Citizens in Kosovo are casting votes in municipal elections as Prime Minister Albin Kurti seeks to capitalize on his February parliamentary victory by pushing his party to victory in key cities.
About a half million voters -- or slightly more than one-quarter of the eligible population -- had cast ballots by 3 p.m., the Central Election Commission reported on October 17.
Serb-majority municipalities had the highest turnout in the local elections with anywhere from one-third to more than half of eligible voters casting ballots.
Polls close at 7 p.m. local time, with preliminary results expected by midnight.
Kurti’s Vetevendosje (Self-Determination) movement scored a resounding victory in early parliamentary elections in February on promises to battle endemic corruption and take a tougher stance on peace talks with Serbia.
However, it faces a tougher challenge in municipal elections, where local personalities are often more influential than national parties. His party won only 3 municipal elections in 2017.
Voters will choose 38 mayors and more than 1,000 local officials representing municipalities. A total of 166 candidates are running for mayors, and 5,198 candidates are running for the 1,002 seats in the municipal assemblies.
Preliminary results are expected by midnight.
All eyes will be on the race for the mayor of Pristina, the nation’s capital and largest city. Kurti’s party tapped former Health Minister Arben Vitia, who stepped down just weeks before the election, as its candidate.
Municipal elections in big cities are dominated by such issues as investments in infrastructure and health care, access to clear water, beautification -- including creation of green spaces -- and addressing sewage problems.
The municipal elections come amid efforts to vaccinate the population against the coronavirus and after a series of incidents in Serb-dominated regions of northern Kosovo that captured the nation’s attention.
Polling stations opened at 7 a.m. with strict anti-COVID rules in place, including mandatory face masks and social-distancing. Some 3,400 police officers have been deployed to maintain law and order.
The elections are taking place after a spike in COVID-19 infections in recent weeks that prompted the Public Health Institute to recommend a postponement of the vote.

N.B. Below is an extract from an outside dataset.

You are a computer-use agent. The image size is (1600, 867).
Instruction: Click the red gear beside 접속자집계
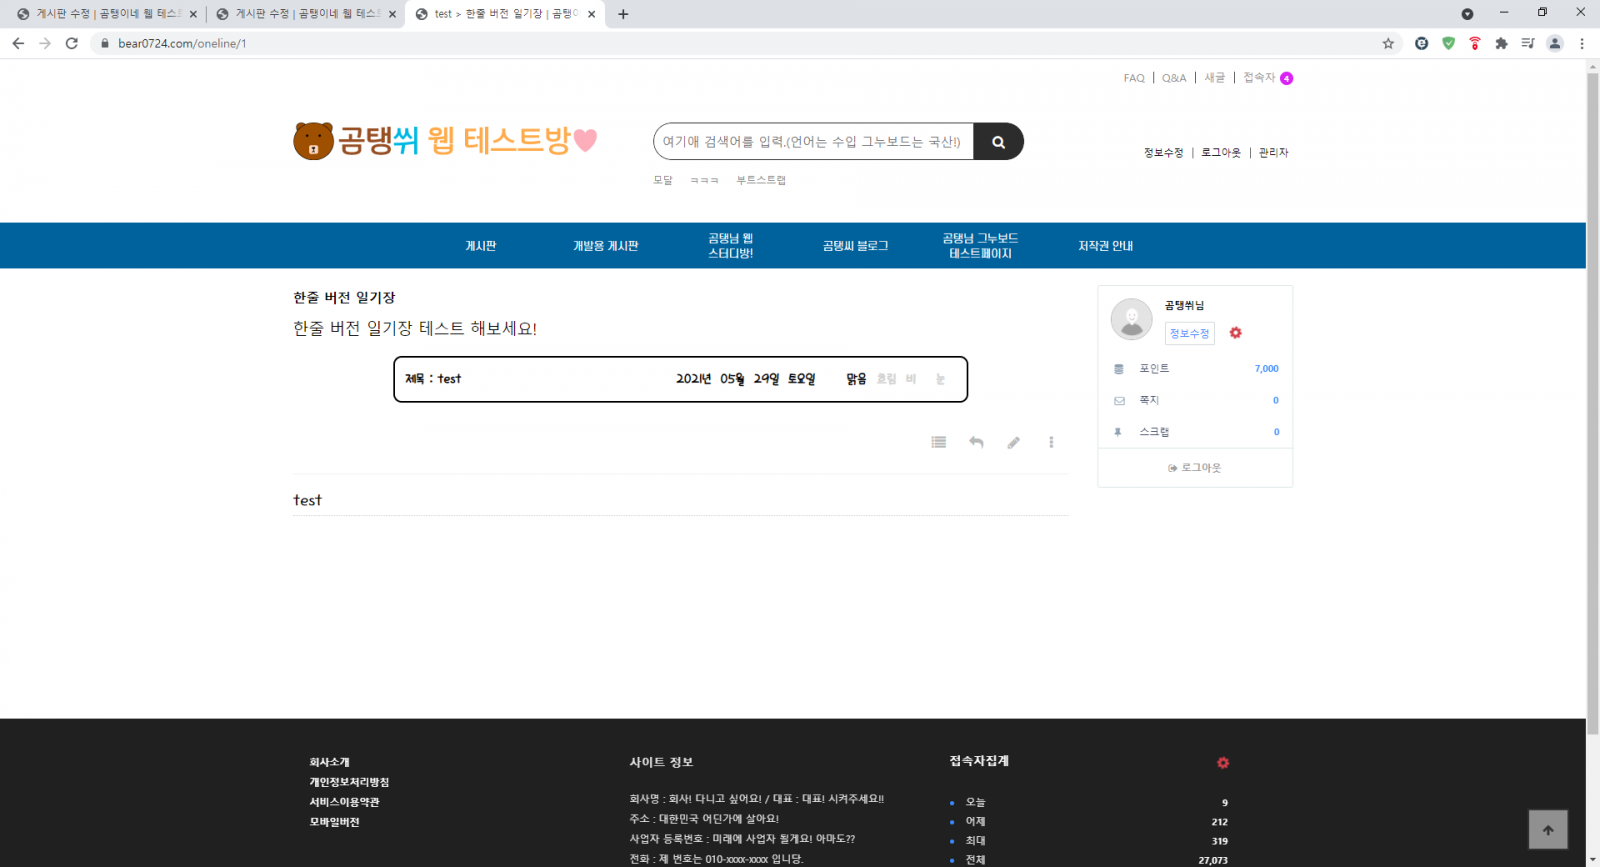pyautogui.click(x=1222, y=763)
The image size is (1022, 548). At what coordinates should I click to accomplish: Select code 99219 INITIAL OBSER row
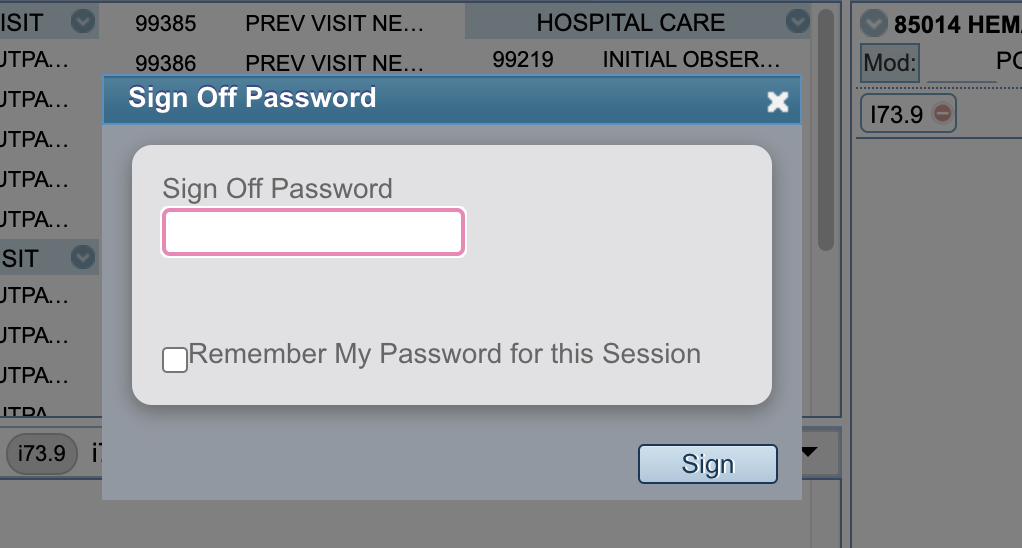pos(636,60)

President Vjosa Osmani said earlier this week that the elections will go ahead as planned after the leaders of Kosovo’s political parties failed to agree on a new date.

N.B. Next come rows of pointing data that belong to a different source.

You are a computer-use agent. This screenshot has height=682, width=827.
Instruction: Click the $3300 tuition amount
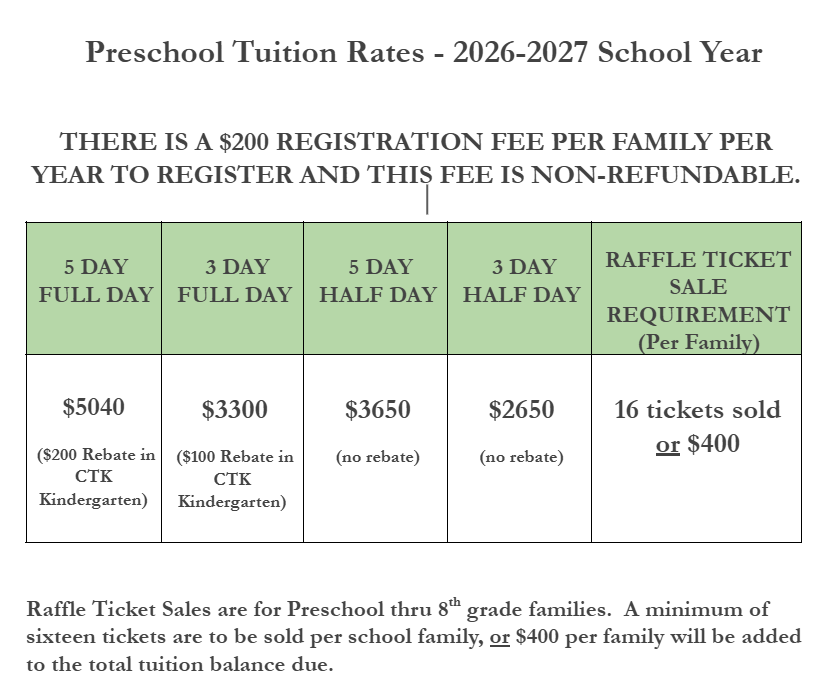click(235, 410)
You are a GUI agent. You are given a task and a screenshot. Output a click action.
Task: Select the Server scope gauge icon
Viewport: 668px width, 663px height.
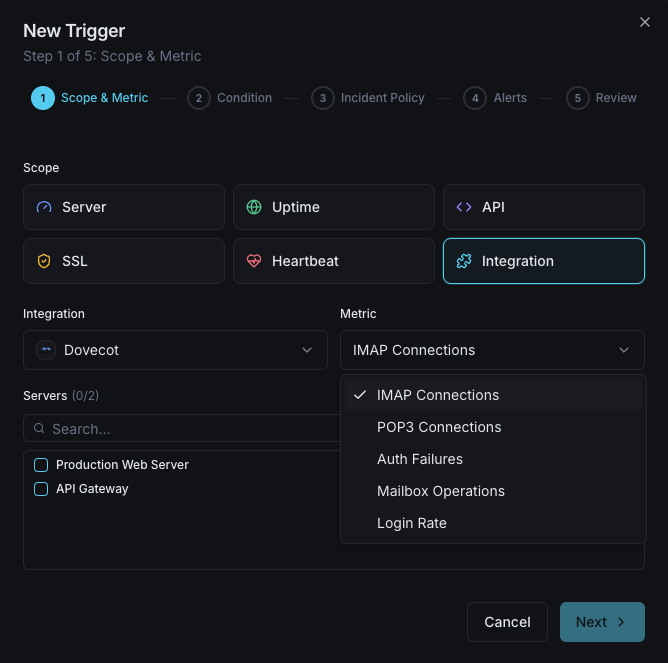44,207
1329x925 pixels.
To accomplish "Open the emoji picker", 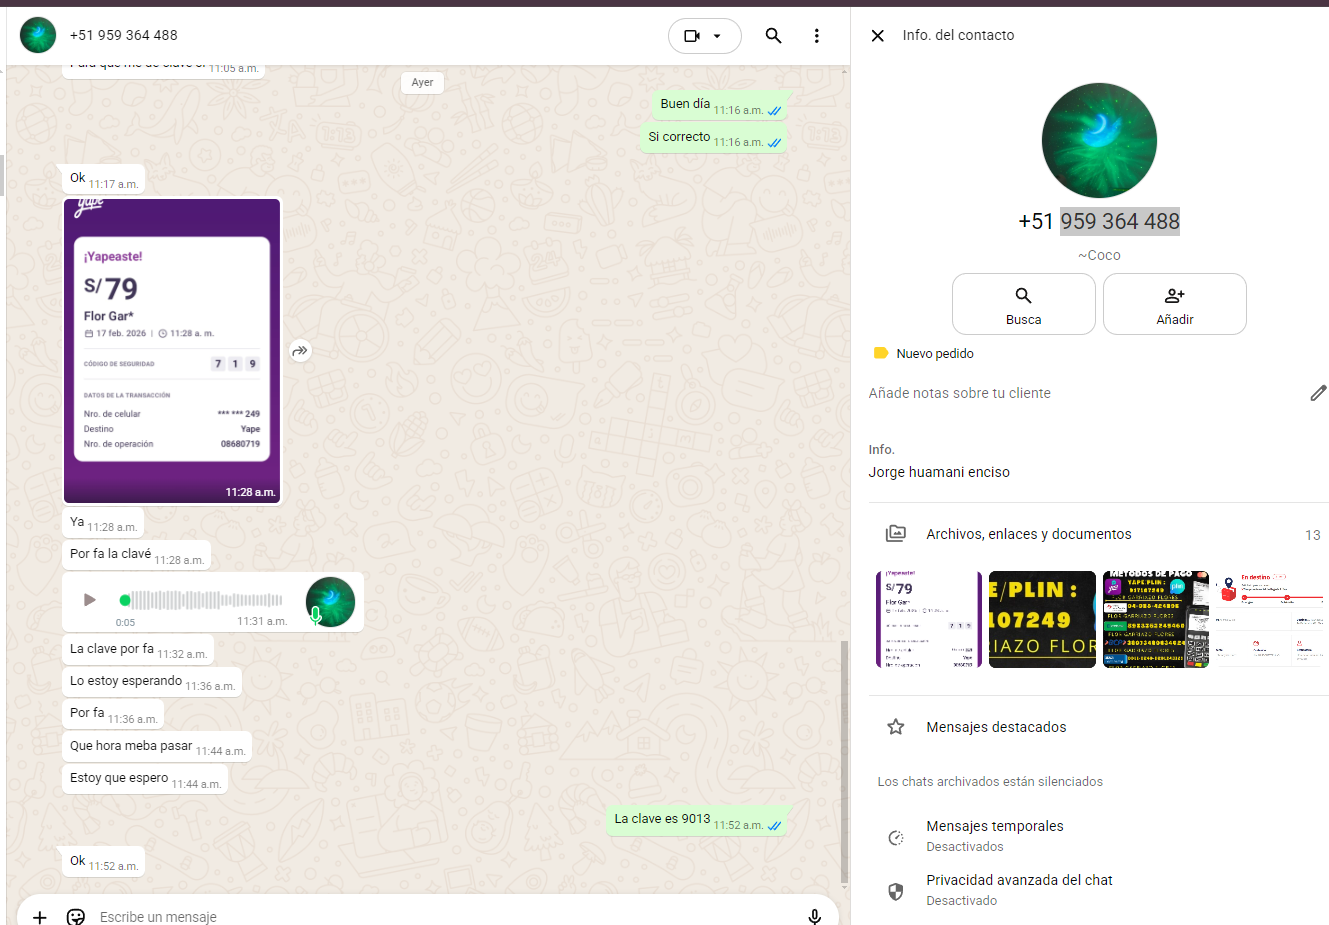I will pos(76,916).
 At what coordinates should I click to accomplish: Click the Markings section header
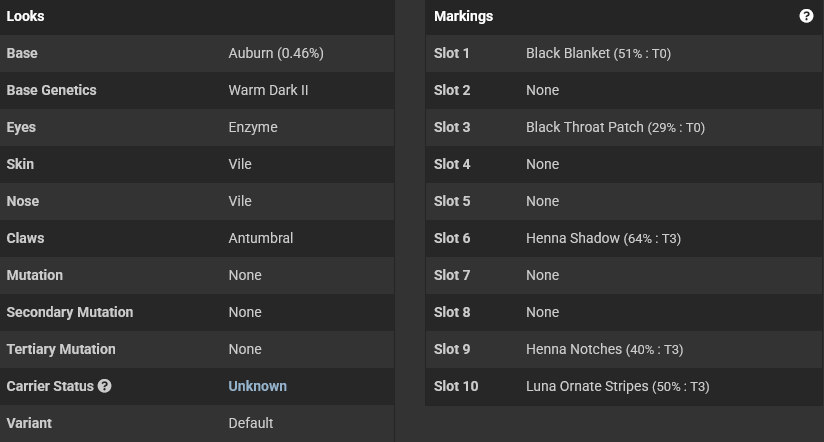click(x=463, y=16)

“Despite the recommendation, the prevailing opinion was that the election process should not be postponed," Osmani said. "I respect the right of the parties.”
Election teams are taking ballot boxes to the homes of people who are currently positive for the virus.

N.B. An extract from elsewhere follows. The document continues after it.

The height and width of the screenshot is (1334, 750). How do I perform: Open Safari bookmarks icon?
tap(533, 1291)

The elections are also taking place amid rising tensions in the nation’s northern regions that border Serbia.
Earlier this month, ethnic Serb villagers in northern Kosovo blocked roads and clashed with police after Kosovar authorities conducted sweeps aimed at cracking down on cross-border smuggling.
The October 13 violence injured at least 20 people, including police officers, and renewed fears of wider violence and tension between Kosovo and Serbia. It also prompted a new warning from the European Union.
Serbia and Kosovo fought a war in 1998-99 that ended when NATO bombed Serbian forces.
Kosovo declared its independence from Belgrade in 2008, resulting in some ethnic Serb villages becoming part of the new nation. Serbia has refused to recognize its former province as a sovereign nation.
Kurti, who won office pledging a tougher stance on peace talks with Belgrade, promised officials would continue cracking down on the smuggling of goods -- such as beverages, food, and cigarettes -- from Serbia into Kosovo.
The violence came just weeks after the resolution of another dispute between Kosovo and Serbia over license-plate requirements that were imposed by Kosovo.
Ethnic Serbs living in Kosovo balked at the new rules and blocked parts of the border. At one point, Serbia sent fighter jets and helicopters flying along the border, and Kosovo sent riot police to the region.
EU officials ultimately brokered an agreement, and troops from the NATO-led peacekeeping forces in the country, known as KFOR, deployed to the region.